Which lines run from the line with "You are a computer-use" to the end of the entries? Write out exactly those, leaving out the pictures.

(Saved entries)
────────────────────

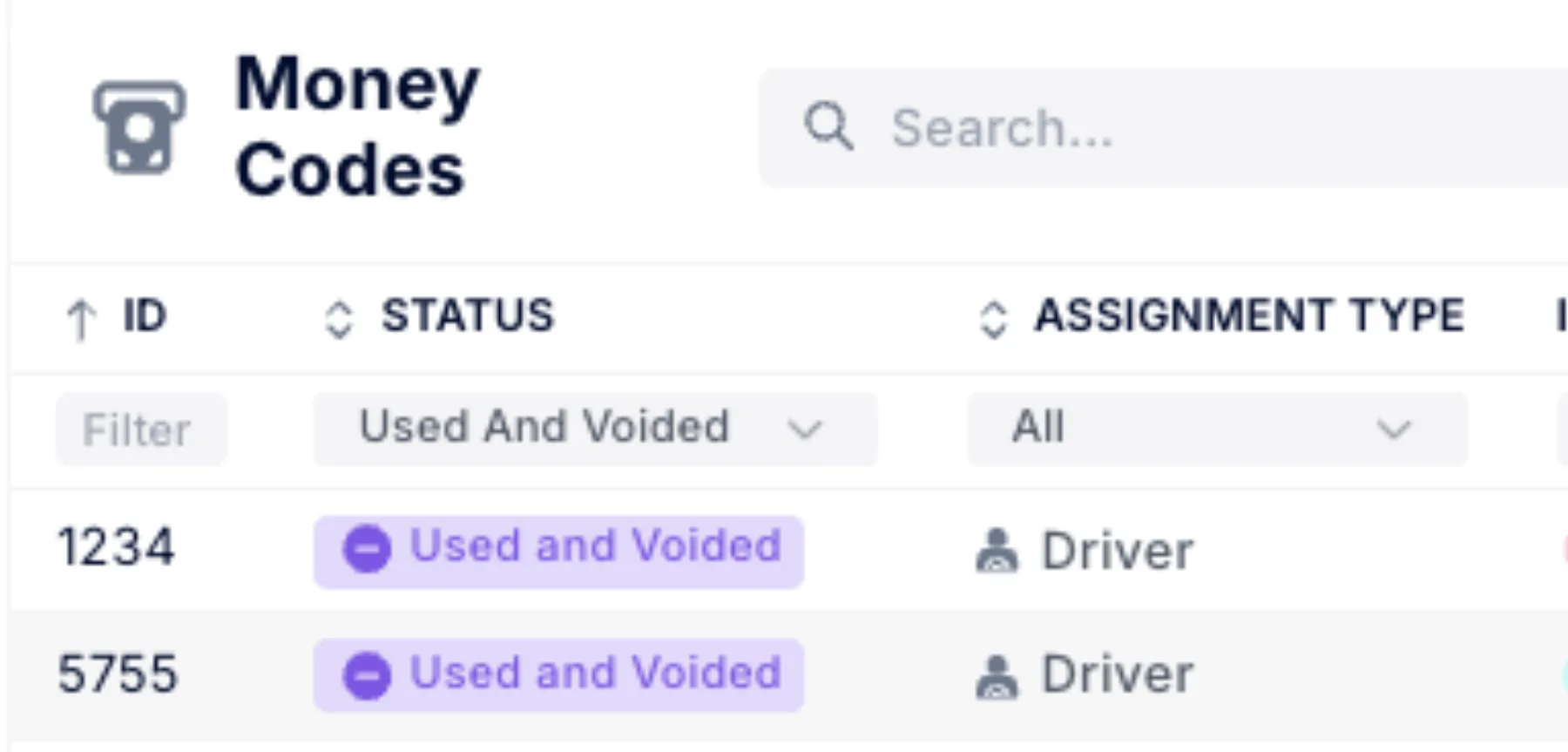Screen dimensions: 1568x752
Task: Select the Used and Voided badge for 1234
Action: [558, 551]
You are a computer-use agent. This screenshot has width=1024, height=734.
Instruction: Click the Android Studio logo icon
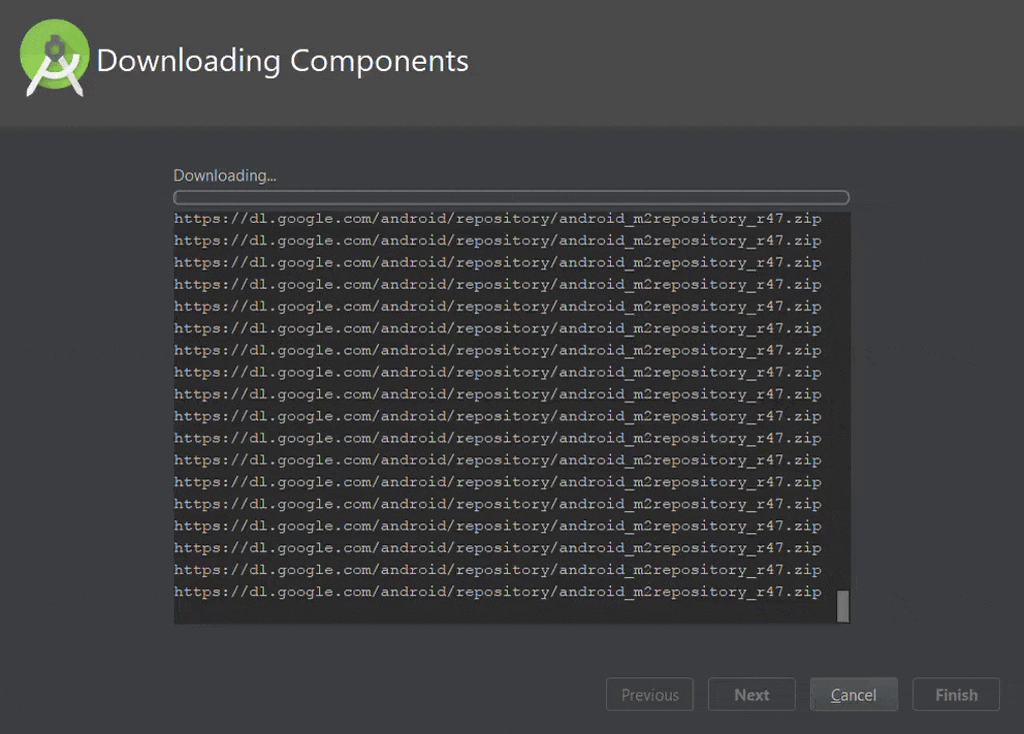(54, 58)
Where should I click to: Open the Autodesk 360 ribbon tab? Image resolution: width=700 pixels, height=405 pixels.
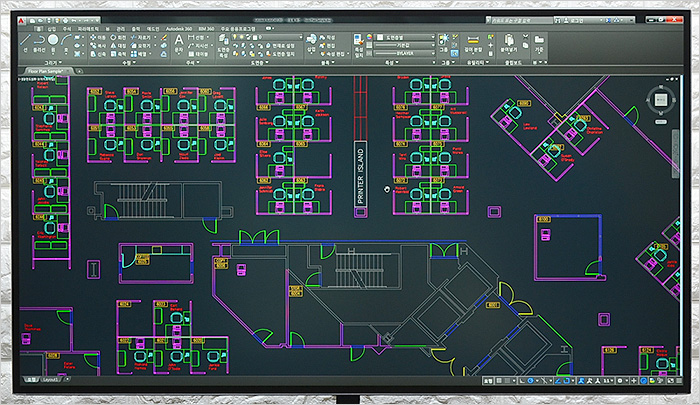181,28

────────────────────

*WRITTEN ANSWER*.
You are a computer-use agent. This screenshot has width=1024, height=734.
Instruction: Click the Android Studio logo icon
(54, 58)
Where should I click to: Open the Autodesk 360 ribbon tab? Image resolution: width=700 pixels, height=405 pixels.
181,28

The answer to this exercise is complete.